One of my contracts involves writing Perl scripts that read logs files and try to find out intersting data in them (that's original, isn't it?), put some of the data in RRD while also outputing some top 10 reports, etc.
After writing three times the same 20 lines script (only changing the fields names) as a proof that we could get some interesting information that way, I decided that it would more useful to write one longer script that would produce the kind of report I wanted (along with fancy filters to ignore useless information) from a configuration file. I would produce the same ouput (and give way to produce other interesting reports I hadn't thought of yet).

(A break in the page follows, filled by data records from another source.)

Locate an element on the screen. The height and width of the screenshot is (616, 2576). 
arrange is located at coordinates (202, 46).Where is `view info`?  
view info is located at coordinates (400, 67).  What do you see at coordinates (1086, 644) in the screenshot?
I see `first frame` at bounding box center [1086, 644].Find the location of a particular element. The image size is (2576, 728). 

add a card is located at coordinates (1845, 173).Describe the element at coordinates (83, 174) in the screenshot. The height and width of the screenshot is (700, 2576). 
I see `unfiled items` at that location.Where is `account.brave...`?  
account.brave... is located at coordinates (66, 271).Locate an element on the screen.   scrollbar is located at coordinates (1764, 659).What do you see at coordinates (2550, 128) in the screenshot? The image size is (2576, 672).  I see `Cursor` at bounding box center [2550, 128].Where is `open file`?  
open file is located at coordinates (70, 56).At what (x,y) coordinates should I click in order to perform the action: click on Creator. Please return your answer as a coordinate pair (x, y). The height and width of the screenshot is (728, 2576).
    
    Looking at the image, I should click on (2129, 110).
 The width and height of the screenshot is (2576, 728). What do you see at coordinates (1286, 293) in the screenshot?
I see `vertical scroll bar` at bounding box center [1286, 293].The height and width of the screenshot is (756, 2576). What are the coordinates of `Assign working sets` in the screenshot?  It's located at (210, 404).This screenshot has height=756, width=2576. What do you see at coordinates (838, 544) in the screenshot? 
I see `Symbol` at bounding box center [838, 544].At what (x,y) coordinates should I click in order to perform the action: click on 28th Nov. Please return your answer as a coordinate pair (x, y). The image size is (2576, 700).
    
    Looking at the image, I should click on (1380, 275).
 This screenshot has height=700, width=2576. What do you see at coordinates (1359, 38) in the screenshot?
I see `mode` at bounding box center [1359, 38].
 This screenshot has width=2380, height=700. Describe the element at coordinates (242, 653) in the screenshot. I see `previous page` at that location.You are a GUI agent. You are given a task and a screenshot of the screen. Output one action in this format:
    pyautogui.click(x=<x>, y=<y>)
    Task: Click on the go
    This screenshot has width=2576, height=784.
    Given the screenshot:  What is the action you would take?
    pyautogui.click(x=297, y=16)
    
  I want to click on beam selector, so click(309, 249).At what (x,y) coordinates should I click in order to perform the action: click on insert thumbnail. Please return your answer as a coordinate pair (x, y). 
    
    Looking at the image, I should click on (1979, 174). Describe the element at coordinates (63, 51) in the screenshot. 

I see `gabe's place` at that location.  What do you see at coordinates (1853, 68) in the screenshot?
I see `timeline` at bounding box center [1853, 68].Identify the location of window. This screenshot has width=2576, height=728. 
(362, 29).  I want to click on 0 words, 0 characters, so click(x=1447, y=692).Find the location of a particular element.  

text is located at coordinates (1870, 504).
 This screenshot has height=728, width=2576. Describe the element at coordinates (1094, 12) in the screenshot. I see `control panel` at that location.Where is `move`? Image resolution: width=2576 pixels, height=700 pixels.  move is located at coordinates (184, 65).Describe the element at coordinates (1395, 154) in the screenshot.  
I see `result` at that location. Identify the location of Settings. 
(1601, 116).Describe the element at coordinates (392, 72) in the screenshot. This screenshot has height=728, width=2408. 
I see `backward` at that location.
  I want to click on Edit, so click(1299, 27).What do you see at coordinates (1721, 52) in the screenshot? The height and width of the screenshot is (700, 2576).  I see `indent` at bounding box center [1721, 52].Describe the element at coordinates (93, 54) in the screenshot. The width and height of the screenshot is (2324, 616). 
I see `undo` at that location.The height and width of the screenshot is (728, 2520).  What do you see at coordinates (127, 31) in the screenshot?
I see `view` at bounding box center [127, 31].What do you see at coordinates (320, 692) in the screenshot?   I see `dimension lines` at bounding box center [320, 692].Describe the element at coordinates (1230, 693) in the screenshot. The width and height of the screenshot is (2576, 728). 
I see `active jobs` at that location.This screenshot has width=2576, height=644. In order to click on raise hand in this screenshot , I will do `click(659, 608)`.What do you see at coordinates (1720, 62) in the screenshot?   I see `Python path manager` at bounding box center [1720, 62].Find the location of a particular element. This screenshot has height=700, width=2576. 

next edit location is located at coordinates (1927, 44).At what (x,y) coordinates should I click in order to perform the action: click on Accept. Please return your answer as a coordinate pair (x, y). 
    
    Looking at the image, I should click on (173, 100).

Then I thought that the way to go was to build a tree of nodes (input nodes, filter nodes, output nodes) that would pass data to one another tp modify it, filter it and produce the reports. Each node would be given a code reference as its "action" (the parameter being the data).
I got the client to accept a silly name for the project (DAta Munging Network - Damn) and started coding it. After having produced Damn, Damn::Node, Damn::Source and Damn::Filter (achieving near 100% overall code coverage with my test suite, some of the tests code being actually handled by nodes doing is_deeply() in their action code), I began to test it to read through the log files, filter some lines out, aggregate some data and update a RRD.
The 6 nodes network was just damn slow. I reduced it to a 3 node network that was only a little less slow. The conclusion is that it is totally unusable as it is.
Well, the good news is that it only took one and half day to fly from big idea to bit bucket. :-)
My next attempt to do something generic will probably involve code templates and a big nice eval $code as the last statement.